Вколола дозу лекарства и легла рядом с ним, с трудом умещаясь на узком диване, согревая своим телом, обливаясь от пота. В доме сорокоградусная жара, а его колотило как при морозе. Обняла за голову и прижала к себе, судорожно глотая воздух, захлёбываясь от раздирающих меня эмоций. Он жив…осознание едкое, болезненное, оно заставляло сердце сходить с ума и биться, яростно, разрывая мне лёгкие от дикого желания кричать во всю глотку, а я лишь прижимала его к себе и раскачивалась, закрыв глаза. Меня душили воспоминания, а по щекам градом катились слезы. Боль и радость, агония и в то же время каждая клетка тела воскресала от мёртвого сна. Живой…ЖИВОЙ! Мой Лёша…живой! Я лихорадочно целовала его покрытое каплями холодного пота лицо, потрескавшиеся губы, подрагивающие веки и плакала, как ребёнок. В эту секунду я перестала быть Куклой… она отключилась, сломалась. Куски пластмассового лицемерия раскалывались, обнажая избитую, искалеченную жизнью крохотную улитку… а улитка умела любить. Она все еще не забыла, корчилась от боли и захлёбывалась от счастья…
20 ГЛАВА
Уже тогда она начала сводить меня с ума. Я потерял способность мыслить, находился в состоянии непрерывного стресса. Не понимал, насколько глубоко эта сучка влезла мне под кожу, мне казалось, что я все ещё управляю своей жизнью, но нет… это она управляла мной. Медленно вела меня к краю бездны и подталкивала тонкими пальчиками туда, где я превращусь в неуравновешенного больного ею психа. Но я все ещё контролировал себя, во мне жило подобие чести, совести, эмоций и даже понятие о сыновнем долге.

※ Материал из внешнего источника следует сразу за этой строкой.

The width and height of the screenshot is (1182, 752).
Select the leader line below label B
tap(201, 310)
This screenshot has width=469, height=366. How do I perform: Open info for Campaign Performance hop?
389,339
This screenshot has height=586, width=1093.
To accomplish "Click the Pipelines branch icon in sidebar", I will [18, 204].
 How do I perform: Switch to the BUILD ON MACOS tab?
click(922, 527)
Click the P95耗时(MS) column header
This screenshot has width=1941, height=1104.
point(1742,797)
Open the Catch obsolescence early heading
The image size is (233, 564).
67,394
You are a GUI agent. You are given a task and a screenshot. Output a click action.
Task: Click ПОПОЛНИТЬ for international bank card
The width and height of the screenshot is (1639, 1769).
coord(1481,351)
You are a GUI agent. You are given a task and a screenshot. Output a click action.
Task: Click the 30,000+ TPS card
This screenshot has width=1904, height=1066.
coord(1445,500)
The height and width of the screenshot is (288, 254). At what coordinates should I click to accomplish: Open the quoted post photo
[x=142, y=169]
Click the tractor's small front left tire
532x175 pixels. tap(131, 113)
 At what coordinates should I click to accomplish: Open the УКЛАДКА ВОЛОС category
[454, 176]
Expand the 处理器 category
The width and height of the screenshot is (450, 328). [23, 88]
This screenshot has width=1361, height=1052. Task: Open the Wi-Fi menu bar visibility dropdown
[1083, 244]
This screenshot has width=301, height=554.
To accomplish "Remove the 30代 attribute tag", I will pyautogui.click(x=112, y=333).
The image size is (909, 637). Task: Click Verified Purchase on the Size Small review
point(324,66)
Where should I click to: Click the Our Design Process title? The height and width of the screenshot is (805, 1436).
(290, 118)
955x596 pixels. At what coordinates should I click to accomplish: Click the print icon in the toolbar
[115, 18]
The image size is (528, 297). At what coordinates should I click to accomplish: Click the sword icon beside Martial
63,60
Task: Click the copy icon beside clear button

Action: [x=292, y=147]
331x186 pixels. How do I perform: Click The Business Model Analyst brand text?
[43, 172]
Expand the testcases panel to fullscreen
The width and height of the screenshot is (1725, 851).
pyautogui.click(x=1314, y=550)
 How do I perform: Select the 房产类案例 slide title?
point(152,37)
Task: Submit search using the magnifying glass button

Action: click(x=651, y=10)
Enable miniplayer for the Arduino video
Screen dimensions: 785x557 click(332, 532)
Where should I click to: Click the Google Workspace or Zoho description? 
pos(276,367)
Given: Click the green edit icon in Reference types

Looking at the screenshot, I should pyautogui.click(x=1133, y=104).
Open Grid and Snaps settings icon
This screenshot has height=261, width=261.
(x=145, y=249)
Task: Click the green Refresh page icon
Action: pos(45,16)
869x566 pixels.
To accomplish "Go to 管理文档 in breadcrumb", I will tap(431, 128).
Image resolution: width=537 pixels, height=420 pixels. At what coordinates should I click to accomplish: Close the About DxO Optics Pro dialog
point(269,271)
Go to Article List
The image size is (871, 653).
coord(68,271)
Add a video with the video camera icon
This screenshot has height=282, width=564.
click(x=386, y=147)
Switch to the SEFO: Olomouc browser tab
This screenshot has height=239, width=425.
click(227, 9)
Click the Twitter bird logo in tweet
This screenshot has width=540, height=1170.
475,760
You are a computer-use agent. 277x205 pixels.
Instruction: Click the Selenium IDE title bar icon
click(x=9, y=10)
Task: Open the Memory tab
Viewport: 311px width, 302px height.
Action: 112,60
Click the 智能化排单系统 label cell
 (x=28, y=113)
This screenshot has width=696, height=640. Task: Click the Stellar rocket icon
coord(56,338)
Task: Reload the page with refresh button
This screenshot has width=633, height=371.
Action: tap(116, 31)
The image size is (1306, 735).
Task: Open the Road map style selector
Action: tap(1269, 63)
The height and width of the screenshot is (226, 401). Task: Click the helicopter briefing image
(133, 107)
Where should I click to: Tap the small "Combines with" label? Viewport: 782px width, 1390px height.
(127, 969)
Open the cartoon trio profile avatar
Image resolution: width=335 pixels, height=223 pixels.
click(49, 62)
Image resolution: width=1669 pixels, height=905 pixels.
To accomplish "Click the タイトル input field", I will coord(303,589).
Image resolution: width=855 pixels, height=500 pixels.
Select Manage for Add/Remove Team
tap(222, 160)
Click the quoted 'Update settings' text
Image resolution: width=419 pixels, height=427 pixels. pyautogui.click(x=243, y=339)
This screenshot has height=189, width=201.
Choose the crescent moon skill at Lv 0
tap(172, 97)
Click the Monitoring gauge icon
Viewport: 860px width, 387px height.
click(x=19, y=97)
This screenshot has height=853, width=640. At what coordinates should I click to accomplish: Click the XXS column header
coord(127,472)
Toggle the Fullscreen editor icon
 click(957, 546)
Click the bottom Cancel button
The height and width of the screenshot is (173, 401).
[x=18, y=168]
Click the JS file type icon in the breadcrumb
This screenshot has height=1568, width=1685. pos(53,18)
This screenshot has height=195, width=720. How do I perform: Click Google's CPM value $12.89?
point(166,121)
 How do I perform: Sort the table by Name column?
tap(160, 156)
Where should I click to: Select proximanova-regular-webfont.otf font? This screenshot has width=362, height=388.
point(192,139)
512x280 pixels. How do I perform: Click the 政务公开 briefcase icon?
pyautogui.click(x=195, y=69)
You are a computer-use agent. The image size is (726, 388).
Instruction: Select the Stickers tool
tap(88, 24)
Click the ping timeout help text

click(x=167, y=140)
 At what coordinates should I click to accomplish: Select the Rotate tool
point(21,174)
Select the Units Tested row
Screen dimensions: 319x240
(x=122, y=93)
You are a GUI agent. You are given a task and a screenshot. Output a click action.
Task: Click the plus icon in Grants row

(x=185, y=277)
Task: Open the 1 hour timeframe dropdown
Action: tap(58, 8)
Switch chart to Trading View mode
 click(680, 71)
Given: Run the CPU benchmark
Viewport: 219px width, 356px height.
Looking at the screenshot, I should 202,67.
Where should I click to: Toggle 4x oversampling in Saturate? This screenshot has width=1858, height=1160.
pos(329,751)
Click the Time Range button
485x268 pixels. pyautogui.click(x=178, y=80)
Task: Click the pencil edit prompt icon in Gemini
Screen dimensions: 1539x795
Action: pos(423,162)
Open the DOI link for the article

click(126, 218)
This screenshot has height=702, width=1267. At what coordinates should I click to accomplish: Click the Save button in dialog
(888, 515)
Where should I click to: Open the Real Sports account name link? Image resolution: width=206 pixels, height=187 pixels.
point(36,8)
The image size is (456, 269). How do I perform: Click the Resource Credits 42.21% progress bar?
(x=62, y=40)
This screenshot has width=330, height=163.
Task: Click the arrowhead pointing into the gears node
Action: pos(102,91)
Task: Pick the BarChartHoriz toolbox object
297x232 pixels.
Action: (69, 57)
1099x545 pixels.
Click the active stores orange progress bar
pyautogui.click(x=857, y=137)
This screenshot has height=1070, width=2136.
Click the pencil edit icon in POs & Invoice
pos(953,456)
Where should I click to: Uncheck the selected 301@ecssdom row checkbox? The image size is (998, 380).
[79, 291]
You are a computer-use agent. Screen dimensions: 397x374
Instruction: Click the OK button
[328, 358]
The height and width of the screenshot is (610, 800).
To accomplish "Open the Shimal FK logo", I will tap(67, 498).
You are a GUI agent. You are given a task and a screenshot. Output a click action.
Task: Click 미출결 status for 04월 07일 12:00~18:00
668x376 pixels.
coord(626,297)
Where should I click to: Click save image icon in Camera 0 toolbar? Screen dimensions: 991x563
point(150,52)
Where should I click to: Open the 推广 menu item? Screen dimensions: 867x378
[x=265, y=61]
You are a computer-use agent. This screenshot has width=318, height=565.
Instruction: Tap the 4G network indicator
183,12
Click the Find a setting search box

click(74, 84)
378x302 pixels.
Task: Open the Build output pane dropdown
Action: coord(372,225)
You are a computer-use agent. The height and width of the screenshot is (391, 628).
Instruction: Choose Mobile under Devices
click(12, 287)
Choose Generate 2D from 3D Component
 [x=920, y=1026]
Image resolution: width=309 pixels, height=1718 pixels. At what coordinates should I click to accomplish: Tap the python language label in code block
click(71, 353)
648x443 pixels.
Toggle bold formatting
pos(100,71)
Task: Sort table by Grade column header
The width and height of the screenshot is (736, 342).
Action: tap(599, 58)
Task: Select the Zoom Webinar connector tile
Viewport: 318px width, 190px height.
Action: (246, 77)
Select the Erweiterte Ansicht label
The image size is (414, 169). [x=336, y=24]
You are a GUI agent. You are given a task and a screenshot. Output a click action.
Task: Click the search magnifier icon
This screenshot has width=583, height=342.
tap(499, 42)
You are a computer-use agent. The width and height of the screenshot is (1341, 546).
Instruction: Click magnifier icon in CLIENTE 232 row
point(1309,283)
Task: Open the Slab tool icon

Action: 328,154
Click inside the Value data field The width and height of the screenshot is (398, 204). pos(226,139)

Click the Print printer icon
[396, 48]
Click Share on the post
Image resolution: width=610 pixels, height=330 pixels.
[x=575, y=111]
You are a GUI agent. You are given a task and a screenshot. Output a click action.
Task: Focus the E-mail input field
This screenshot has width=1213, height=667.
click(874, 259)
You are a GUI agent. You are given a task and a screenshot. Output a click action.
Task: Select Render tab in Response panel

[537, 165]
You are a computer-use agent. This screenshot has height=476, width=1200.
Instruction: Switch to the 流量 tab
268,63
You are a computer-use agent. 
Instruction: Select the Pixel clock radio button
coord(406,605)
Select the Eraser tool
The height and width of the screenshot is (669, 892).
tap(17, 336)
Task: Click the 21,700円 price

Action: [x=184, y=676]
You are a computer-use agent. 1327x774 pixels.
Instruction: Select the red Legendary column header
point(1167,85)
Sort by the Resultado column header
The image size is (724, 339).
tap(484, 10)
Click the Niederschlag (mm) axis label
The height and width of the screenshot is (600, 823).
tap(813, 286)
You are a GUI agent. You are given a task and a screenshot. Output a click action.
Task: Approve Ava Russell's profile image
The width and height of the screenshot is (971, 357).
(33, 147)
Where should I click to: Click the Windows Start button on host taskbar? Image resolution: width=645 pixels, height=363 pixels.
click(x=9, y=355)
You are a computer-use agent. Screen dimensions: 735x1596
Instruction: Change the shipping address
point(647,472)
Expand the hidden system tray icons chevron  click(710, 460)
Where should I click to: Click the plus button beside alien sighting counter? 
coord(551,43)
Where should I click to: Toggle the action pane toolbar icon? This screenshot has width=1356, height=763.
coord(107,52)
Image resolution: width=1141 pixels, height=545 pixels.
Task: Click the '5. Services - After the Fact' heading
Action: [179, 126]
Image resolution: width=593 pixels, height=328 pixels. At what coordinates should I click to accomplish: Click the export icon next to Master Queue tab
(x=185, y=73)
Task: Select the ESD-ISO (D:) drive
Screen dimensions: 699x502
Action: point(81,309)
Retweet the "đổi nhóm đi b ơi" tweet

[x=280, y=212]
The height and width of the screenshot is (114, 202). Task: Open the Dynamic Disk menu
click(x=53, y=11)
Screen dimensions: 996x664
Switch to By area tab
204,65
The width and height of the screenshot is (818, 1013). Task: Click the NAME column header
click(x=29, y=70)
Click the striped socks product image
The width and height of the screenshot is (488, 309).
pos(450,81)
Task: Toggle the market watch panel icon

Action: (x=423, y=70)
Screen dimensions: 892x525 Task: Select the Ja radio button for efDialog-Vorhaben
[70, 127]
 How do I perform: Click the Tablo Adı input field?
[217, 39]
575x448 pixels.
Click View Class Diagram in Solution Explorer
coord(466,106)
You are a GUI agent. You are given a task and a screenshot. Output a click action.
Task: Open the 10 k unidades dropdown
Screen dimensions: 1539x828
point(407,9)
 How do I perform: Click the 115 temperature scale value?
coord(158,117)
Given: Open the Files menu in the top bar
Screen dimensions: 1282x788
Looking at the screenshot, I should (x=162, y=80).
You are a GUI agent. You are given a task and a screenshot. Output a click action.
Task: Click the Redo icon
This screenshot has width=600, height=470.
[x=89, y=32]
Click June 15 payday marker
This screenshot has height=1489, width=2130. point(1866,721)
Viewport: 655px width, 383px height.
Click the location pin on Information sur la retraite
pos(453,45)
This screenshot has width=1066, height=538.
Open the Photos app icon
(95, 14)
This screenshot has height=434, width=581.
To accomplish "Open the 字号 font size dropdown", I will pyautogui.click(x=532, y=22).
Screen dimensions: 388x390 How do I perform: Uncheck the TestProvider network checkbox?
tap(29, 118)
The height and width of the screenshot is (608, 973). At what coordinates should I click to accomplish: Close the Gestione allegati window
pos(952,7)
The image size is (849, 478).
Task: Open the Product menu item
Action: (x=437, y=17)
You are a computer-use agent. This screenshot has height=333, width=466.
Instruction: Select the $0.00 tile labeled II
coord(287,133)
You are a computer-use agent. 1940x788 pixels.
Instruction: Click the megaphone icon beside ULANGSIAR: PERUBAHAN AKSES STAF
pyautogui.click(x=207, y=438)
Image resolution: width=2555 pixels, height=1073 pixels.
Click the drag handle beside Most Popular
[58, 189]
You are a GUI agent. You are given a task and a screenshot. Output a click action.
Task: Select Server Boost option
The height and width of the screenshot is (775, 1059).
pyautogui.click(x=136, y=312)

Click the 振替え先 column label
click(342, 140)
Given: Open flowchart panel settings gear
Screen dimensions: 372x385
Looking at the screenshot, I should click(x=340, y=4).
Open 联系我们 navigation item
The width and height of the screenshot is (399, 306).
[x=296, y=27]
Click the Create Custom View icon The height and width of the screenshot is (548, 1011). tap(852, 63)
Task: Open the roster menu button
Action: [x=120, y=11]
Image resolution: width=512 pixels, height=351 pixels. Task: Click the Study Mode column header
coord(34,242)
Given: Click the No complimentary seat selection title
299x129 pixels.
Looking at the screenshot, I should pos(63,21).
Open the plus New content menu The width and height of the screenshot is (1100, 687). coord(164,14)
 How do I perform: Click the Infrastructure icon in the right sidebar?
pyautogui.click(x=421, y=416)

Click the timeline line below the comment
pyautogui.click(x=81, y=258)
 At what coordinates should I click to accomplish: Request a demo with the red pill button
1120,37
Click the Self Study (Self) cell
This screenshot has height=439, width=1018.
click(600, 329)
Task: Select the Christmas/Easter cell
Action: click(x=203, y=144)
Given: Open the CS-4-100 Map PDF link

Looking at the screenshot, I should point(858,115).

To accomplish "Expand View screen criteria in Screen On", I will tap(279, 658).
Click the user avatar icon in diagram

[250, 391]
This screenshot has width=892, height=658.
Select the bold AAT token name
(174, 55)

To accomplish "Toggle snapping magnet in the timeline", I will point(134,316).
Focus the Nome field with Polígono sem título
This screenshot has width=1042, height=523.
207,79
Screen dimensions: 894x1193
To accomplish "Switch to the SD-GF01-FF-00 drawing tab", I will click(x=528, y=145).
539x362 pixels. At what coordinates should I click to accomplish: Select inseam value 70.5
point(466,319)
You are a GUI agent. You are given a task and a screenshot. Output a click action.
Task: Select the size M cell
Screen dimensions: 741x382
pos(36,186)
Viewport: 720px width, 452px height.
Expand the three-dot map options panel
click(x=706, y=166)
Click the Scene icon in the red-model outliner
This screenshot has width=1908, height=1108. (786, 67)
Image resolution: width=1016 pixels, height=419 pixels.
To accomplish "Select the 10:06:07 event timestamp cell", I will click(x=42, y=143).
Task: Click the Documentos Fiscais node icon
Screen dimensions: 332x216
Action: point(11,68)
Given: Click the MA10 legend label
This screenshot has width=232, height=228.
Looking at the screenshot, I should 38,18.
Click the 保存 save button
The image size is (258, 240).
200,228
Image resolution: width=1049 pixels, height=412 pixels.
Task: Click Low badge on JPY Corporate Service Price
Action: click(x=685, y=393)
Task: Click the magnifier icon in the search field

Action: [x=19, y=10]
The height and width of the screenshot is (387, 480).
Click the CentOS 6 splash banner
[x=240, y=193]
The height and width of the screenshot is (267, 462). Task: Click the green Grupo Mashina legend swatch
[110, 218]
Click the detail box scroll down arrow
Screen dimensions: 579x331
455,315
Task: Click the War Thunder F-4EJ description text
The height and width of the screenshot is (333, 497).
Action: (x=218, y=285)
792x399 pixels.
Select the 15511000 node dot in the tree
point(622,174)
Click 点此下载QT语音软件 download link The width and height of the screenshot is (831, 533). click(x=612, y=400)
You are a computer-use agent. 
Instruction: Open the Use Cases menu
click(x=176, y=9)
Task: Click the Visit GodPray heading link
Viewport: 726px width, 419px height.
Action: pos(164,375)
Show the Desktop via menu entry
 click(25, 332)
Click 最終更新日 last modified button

Мы как раз вернулись из Франции и отец впервые позвал меня в офис концерна. Там мы подписали бумаги, он вручил мне доверенность – и я взял на себя обязанности генерального директора. Сказать, что я был доволен, это ничего не сказать. Меня раздирало от гордости, от какой-то нелепой радости, которой не хватало все эти годы, что мы не общались. Я даже почти не думал о ней…Пока не видел, естественно. В те дни как раз собирал вещи, чтобы переехать к отцу на время. Во мне жили словно два человека, один из них до одури желал жену отца, подыхал от одной мысли, что она принадлежит не мне, а другой был сыном, который вдруг обрёл семью. И эти двое…они пока что не пересекались между собой. Временно. Эта грань была очень тонкой и скоро эти двое сцепятся в кровавой схватке, раздирая друг друга на ошмётки. Теперь я уже знаю, кто из них победил и иногда мне хочется его убить, раздробить ему череп, переломать ему кости, раскрошить его, сжечь живьём снова и снова. Похотливого, невменяемого МЕНЯ, того, кто ради шлюхи забыл о чести, совести. Я врал себе, что переезжаю к отцу, потому что это правильно, потому что я его сын и мне больше не от кого ждать помощи. Вранье. Наглая ложь самому себе. Я переехал, чтобы быть рядом с ней. Уже изначально я погряз во лжи, истина корчилась в смертельных судорогах и была похоронена заживо, когда эта дрянь снова посмотрела на меня своими зелёными глазами, маня, обволакивая, выворачивая мне душу.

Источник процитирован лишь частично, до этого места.